_PROBLEM DESCRIPTION_
Rewrite the stretch of lines below from the one containing "Image resolution: width=1456" through the end of the lines, requests included, adding -42 to every coordinate in the answers. Leave the pictures out.

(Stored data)
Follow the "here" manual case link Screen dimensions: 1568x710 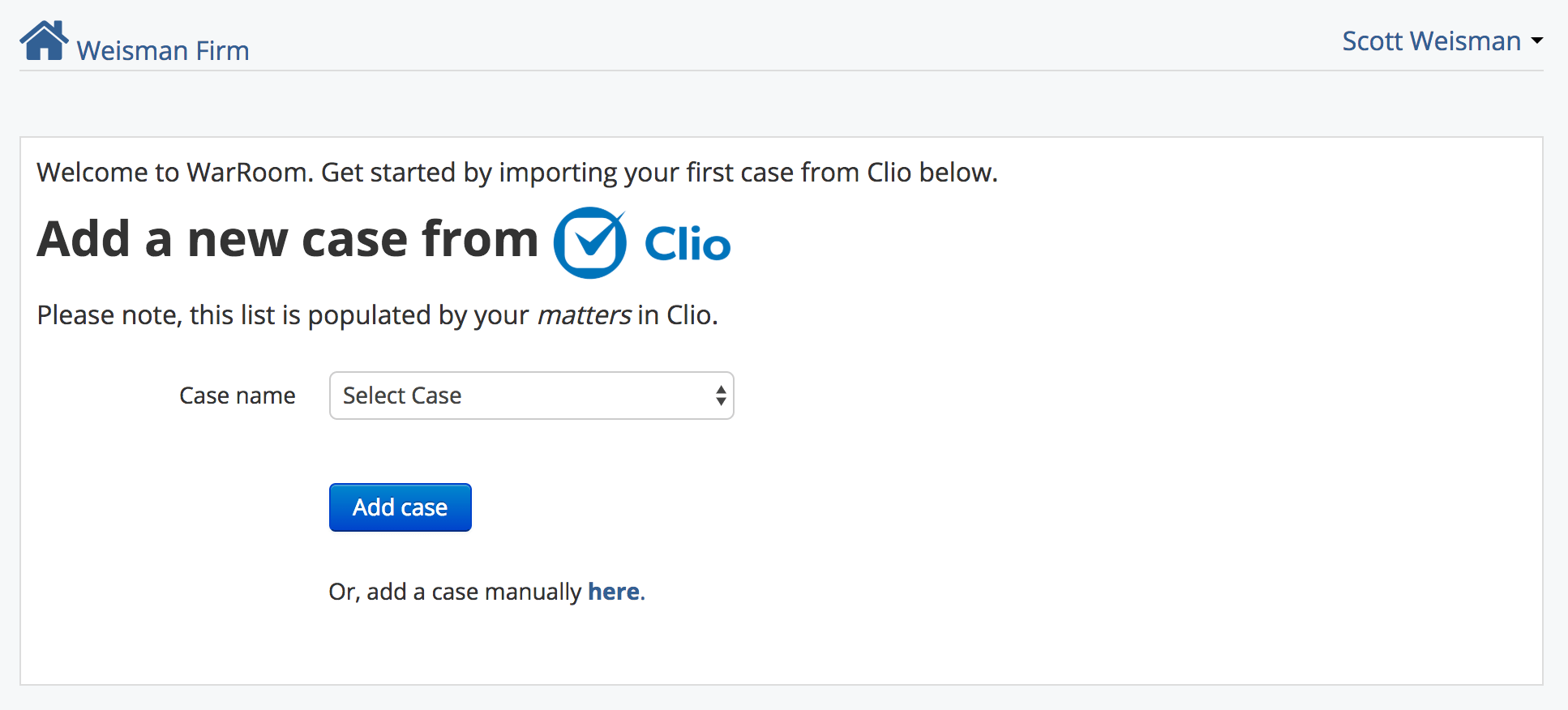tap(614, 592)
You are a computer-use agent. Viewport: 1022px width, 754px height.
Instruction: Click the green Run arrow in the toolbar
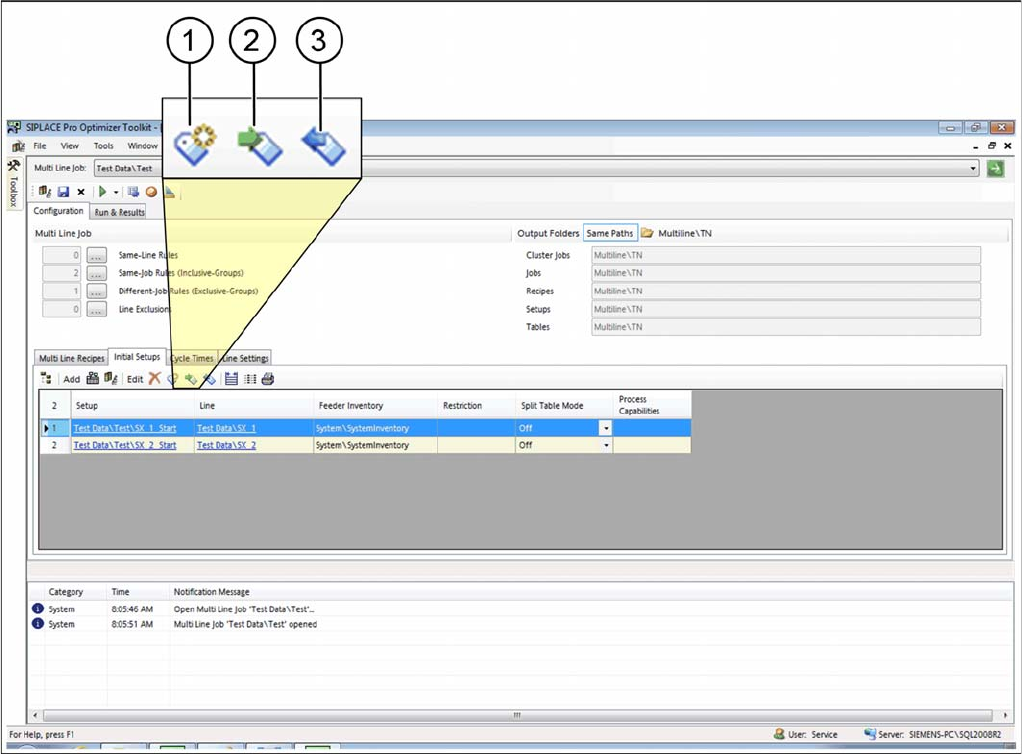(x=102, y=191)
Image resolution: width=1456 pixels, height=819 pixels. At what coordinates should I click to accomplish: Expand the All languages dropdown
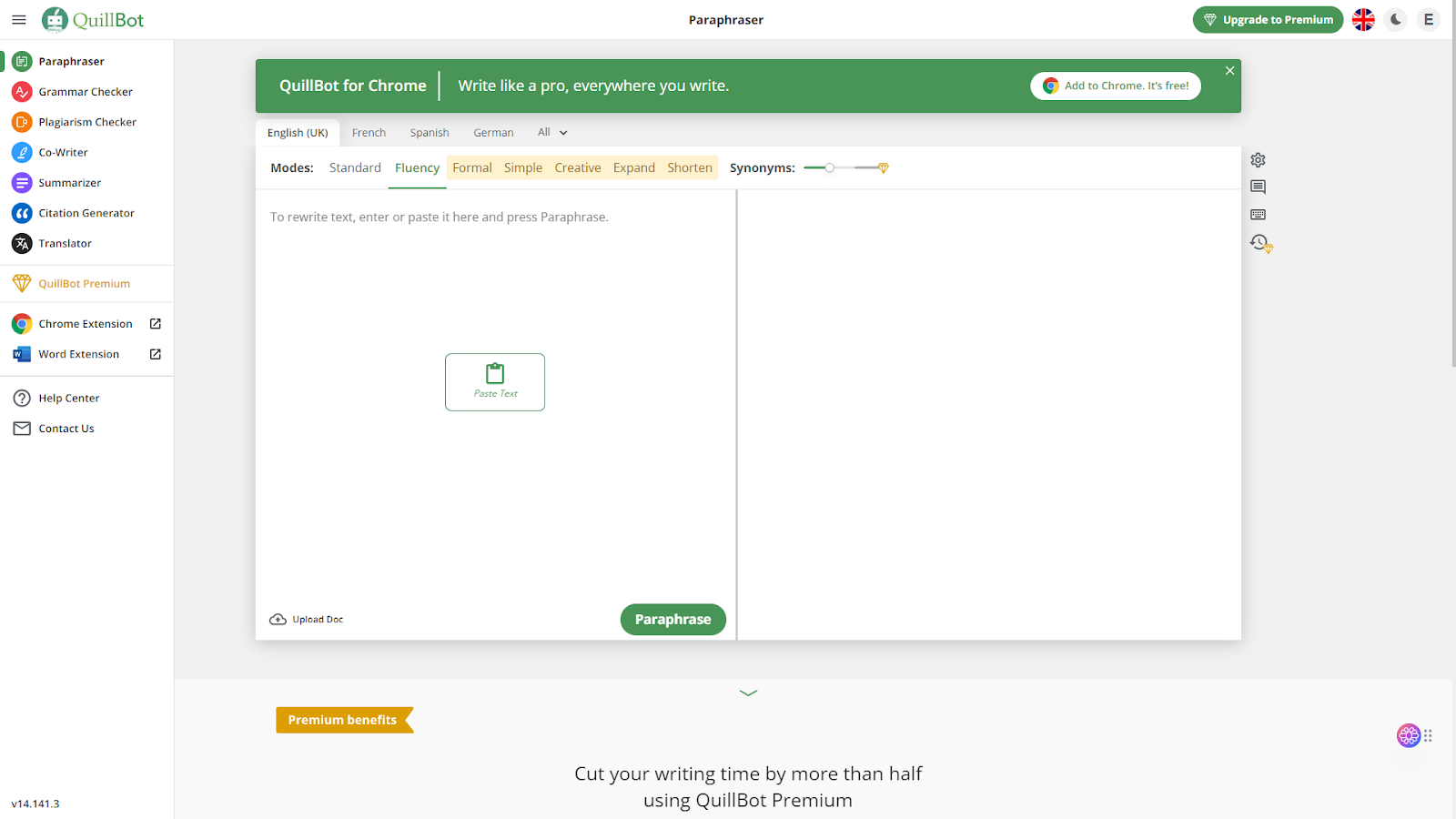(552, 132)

_OUTPUT FOR THIS EXERCISE_
Image resolution: width=1456 pixels, height=819 pixels. At what coordinates should I click to accomplish: Expand the All languages dropdown
(510, 90)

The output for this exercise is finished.